Jakub Porzycki/NurPhoto via AP
When cryptocurrency promoters tried to persuade gullible investors that their money was safe, one challenge was to demonstrate that the real assets that supposedly backed up crypto creations actually existed. Since this was uncharted territory, they had to get inventive.
Thus was born a whole new self-regulation concept called “proof of reserves,” or PoR. Allegedly, a PoR certification, which has no basis in securities law or any other kind of law, is an independent audit that confirms that the money is supposedly where the crypto promoter says it is.
But given the chronically dubious claims about crypto and the serial lies told by Sam Bankman-Fried and others, there was good reason to be skeptical. Now, it turns out that these supposedly independent audits are no more trustworthy than crypto itself.
The Public Company Accounting Oversight Board (PCAOB) has issued a public warning that proof of reserves audits are entirely unregulated and not reliable. The warning says:
The [PCAOB] Office of the Investor Advocate is issuing this Investor Advisory because of concerns that investors and others may place undue reliance on PoR Reports, which are not within the PCAOB’s oversight authority. Importantly, investors should note that PoR engagements are not audits and, consequently, the related reports do not provide any meaningful assurance to investors or the public.
This raises the larger problem of self-regulation, which is by definition replete with conflicts of interest. The reason we have public regulation, by regulators such as the SEC, is because promoters and their hirelings can’t be trusted to be honest.
Before the PCAOB was created by the Sarbanes-Oxley Act of 2002, the accounting profession was trusted to certify the accuracy of company books. The supervision of the accountants, in turn, had been delegated to their own trade association, the American Institute of Certified Public Accountants, a classic case of the fox guarding the chicken coop.

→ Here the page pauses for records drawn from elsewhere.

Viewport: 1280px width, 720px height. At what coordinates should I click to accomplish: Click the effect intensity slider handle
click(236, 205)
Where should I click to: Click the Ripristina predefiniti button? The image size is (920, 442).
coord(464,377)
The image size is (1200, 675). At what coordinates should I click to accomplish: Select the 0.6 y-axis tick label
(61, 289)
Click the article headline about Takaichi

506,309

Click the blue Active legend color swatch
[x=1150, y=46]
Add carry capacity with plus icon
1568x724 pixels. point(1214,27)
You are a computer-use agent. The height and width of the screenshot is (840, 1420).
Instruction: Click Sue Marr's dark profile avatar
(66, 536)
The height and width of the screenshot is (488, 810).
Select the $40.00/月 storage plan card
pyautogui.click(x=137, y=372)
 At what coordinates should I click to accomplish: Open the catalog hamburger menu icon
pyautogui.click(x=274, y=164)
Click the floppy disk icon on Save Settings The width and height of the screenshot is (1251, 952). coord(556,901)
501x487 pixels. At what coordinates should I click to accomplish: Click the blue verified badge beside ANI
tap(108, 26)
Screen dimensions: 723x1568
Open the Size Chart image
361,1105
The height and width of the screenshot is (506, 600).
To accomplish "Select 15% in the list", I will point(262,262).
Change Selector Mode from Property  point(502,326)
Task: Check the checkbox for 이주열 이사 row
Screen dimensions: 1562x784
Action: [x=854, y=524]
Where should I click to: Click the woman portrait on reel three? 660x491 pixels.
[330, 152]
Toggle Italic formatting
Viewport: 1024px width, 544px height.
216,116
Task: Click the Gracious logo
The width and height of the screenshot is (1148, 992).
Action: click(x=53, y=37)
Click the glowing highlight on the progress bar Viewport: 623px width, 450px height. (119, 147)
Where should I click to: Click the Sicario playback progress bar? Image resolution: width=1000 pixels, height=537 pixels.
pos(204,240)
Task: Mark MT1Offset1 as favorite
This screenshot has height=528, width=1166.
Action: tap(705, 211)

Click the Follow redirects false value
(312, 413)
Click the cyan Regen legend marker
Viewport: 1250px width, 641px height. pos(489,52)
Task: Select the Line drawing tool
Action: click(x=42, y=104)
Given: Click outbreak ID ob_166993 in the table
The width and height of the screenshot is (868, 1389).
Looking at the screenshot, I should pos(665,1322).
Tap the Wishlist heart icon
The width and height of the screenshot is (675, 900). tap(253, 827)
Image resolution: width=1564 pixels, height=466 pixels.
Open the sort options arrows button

In the 2001 Enron scandal (echoed by others such as WorldCom and Tyco International), supposedly independent accountants had colluded with management to cook the company books. When Enron collapsed in a sea of corruption, the scandal also took down its accountants, the venerable firm of Arthur Andersen, which was later convicted of obstructing justice. In the aftermath of Enron, the Sarbanes-Oxley Act tightened accounting standards and created the PCAOB as an arms-length supervisor of the accounting profession.
Meanwhile, the rolling crypto collapse continues to reverberate. At first, it seemed that crypto was not directly implicated in last Friday’s implosion of Silicon Valley Bank (SVB). But then it came out that Circle, a crypto company that issues stablecoins, had $3.3 billion of its reserves on deposit at Silicon Valley Bank. The market value of its stablecoin, called USDC, supposedly pegged to the U.S. dollar, quickly fell far below par.
The supposedly independent certification by the Grant Thornton Group of the soundness of Circle’s assets, in a PoR report issued in January, was suddenly worthless. And the volatility of other crypto startups in the Valley fueled the bank run that crashed SVP.
How many times do we have to learn that the soundness of the financial sector is only as reliable as its independent regulators?